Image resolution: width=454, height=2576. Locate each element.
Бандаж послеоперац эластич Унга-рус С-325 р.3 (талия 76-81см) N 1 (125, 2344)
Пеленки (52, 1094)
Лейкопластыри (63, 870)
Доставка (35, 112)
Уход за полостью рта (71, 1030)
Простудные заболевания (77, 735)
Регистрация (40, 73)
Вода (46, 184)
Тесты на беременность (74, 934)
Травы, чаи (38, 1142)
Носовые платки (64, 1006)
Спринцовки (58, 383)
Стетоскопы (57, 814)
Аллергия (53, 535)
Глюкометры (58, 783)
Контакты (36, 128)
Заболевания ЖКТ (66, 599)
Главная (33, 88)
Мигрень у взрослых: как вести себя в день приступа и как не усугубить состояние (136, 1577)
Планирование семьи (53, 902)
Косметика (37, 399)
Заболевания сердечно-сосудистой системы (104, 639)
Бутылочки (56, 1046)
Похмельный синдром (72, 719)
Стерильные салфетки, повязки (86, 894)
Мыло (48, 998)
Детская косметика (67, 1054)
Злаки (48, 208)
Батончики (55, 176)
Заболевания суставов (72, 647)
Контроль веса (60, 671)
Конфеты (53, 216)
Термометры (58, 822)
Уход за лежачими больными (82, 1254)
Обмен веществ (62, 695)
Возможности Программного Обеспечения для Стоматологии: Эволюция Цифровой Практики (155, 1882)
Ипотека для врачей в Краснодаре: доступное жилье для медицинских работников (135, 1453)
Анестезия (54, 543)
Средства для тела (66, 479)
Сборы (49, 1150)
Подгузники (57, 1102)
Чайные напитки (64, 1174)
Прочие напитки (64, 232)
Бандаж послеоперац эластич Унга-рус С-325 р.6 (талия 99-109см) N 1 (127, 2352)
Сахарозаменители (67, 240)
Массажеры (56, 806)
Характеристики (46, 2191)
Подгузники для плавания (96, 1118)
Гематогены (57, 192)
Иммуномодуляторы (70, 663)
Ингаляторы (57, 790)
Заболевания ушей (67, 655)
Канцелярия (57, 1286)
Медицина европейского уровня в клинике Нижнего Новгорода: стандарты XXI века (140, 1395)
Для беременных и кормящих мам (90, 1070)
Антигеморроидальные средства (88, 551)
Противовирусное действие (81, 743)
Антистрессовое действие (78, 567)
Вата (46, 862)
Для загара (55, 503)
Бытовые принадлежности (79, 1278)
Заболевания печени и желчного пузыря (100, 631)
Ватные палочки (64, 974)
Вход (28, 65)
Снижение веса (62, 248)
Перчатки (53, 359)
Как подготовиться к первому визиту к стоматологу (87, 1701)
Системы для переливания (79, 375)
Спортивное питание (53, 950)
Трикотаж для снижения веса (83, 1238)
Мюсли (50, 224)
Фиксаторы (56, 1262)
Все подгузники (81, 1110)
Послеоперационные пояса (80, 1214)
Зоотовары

-=-=-=-=-

Only the lines from the one containing "Иммуномодуляторы (70, 663)" through the final line of the material should be printed, each word for word. Both of those lines count.

Иммуномодуляторы (70, 663)
Ингаляторы (57, 790)
Заболевания ушей (67, 655)
Канцелярия (57, 1286)
Медицина европейского уровня в клинике Нижнего Новгорода: стандарты XXI века (140, 1395)
Для беременных и кормящих мам (90, 1070)
Антигеморроидальные средства (88, 551)
Противовирусное действие (81, 743)
Антистрессовое действие (78, 567)
Вата (46, 862)
Для загара (55, 503)
Бытовые принадлежности (79, 1278)
Заболевания печени и желчного пузыря (100, 631)
Ватные палочки (64, 974)
Вход (28, 65)
Снижение веса (62, 248)
Перчатки (53, 359)
Как подготовиться к первому визиту к стоматологу (87, 1701)
Системы для переливания (79, 375)
Спортивное питание (53, 950)
Трикотаж для снижения веса (83, 1238)
Мюсли (50, 224)
Фиксаторы (56, 1262)
Все подгузники (81, 1110)
Послеоперационные пояса (80, 1214)
Зоотовары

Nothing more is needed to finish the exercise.